Dupuytren's disease is a fibrotic disorder of the hand in which the fingers progressively curl irreversibility into the palm. Recent studies showed TNF converts palmar fibroblasts from Dupuytren's patients into myofibroblasts that are responsible for matrix deposition and contraction in fibrotic disorders. The goal of this project is to identify pro-fibrotic TNF signalling pathways for development of highly specific therapeutics in Dupuytren's and other fibrotic disorders. Planned studies will investigate the molecular pathway through which TNF cooperates with canonical Wnt signalling to promote palmer fibroblast cell differentiation as well as the upstream regulators of TNF secretion. These studies will apply ex vivo models using samples from disease tissues. Data generated by these studies will complement a clinical trial of TNF inhibition for early Dupuytren's disease.

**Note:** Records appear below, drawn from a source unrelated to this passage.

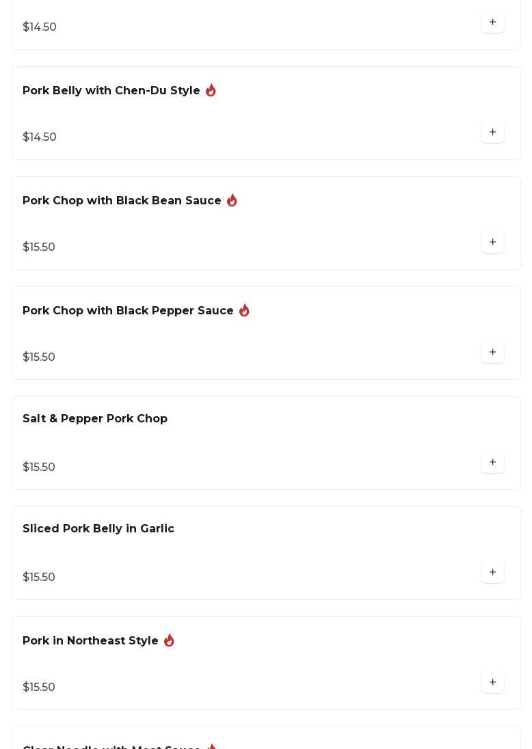Image resolution: width=532 pixels, height=749 pixels.
Task: Click plus button on topmost $14.50 item
Action: point(492,22)
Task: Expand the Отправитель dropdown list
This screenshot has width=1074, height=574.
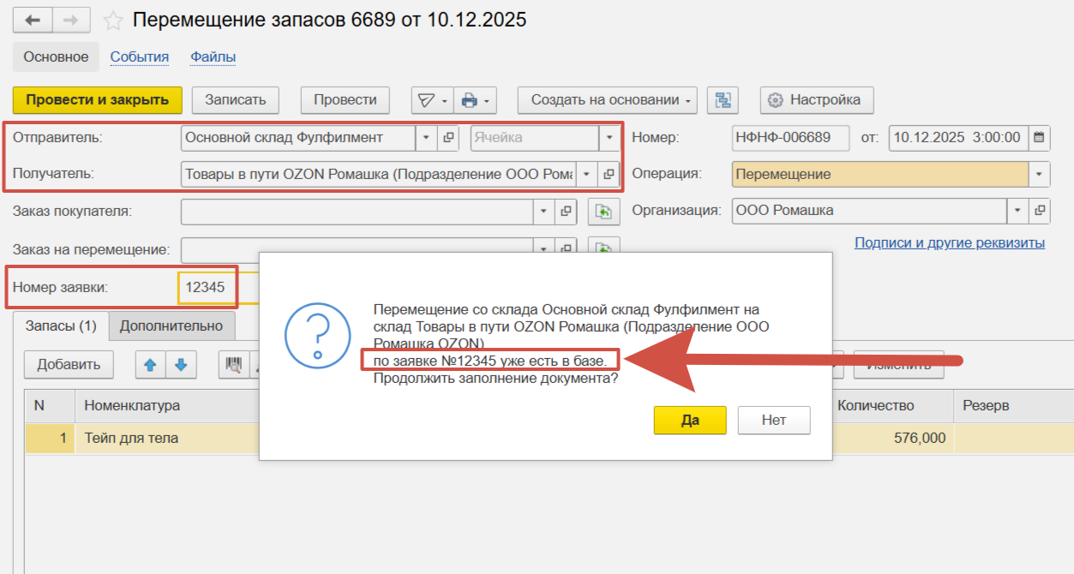Action: (426, 137)
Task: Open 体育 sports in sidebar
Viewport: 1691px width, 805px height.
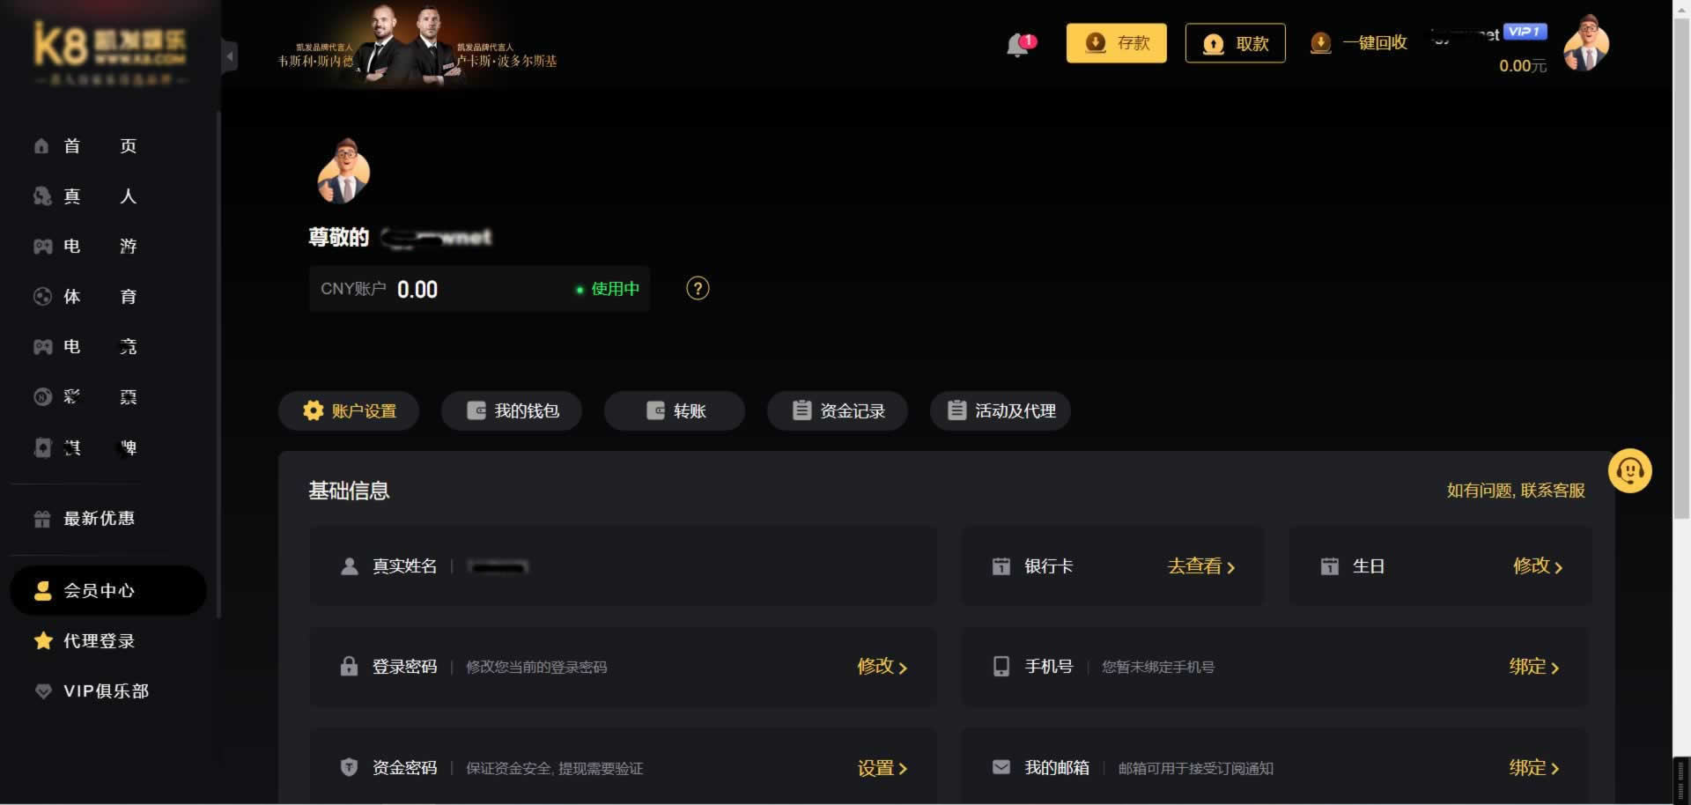Action: click(85, 297)
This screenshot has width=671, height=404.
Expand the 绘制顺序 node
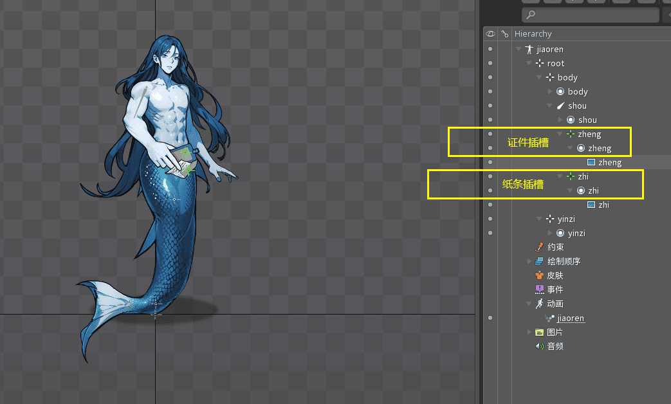point(529,261)
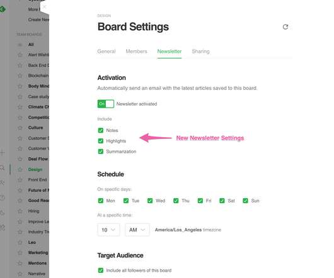Click the star next to Marketing
334x278 pixels.
pyautogui.click(x=20, y=253)
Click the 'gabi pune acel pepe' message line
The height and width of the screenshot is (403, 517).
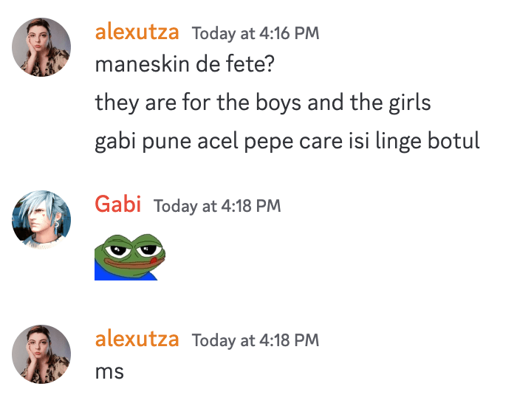pos(287,140)
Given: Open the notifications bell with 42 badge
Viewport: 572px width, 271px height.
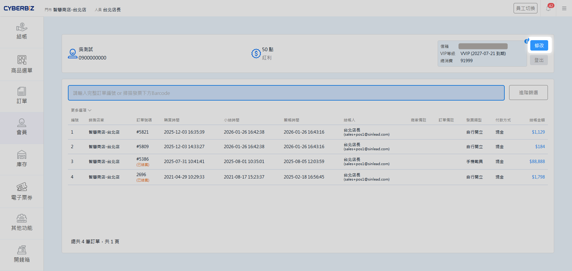Looking at the screenshot, I should [x=548, y=8].
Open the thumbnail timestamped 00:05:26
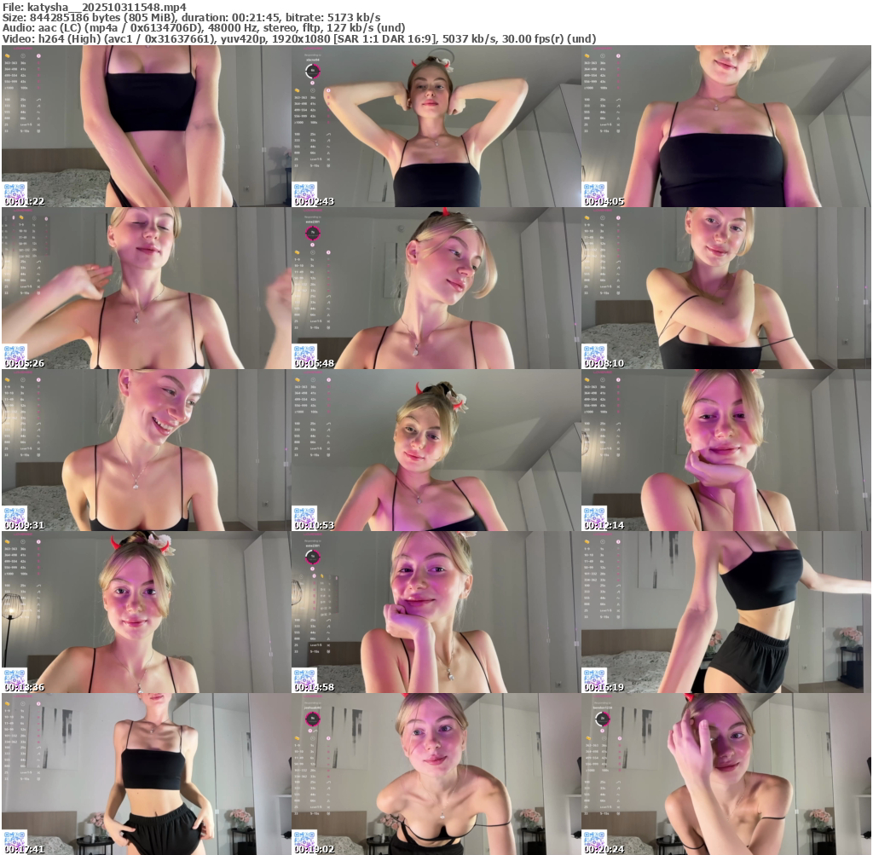873x855 pixels. pyautogui.click(x=146, y=288)
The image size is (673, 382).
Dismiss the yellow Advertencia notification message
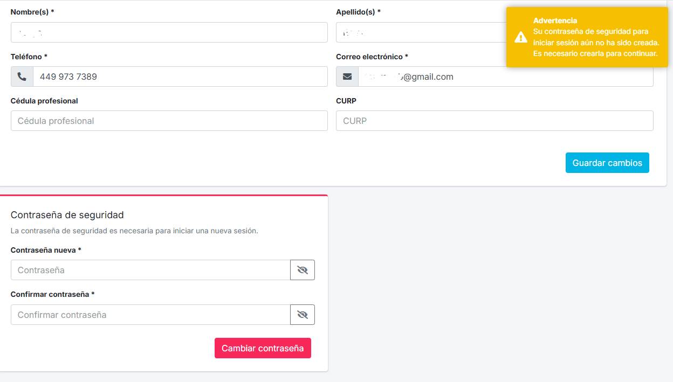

Supervisors: Professor Alison Simmons (Oxford) and Kamal Puri (Celgene)

Fellow: Hannah Chen

Fibrosis is a common complication of inflammatory bowel disease that is neither prevented nor reversed by current anti-inflammatory therapies. This project will apply new methodologies for isolation and molecular phenotyping of stromal cells from colonic or small bowel biopsies. This analysis will allow reclassification of intestinal stromal subsets and will provide insight into subset composition in IBD or IBD fibrotic tissues compared with healthy controls. In addition, stromal cells subsets isolated during different stages of disease will be examined for responses to innate stimuli to uncover molecules or pathways that contribute to the pro-fibrotic state. This project will advance mechanistic understanding of intestinal fibrosis in human disease and may reveal targets for development of biomarkers or new therapies.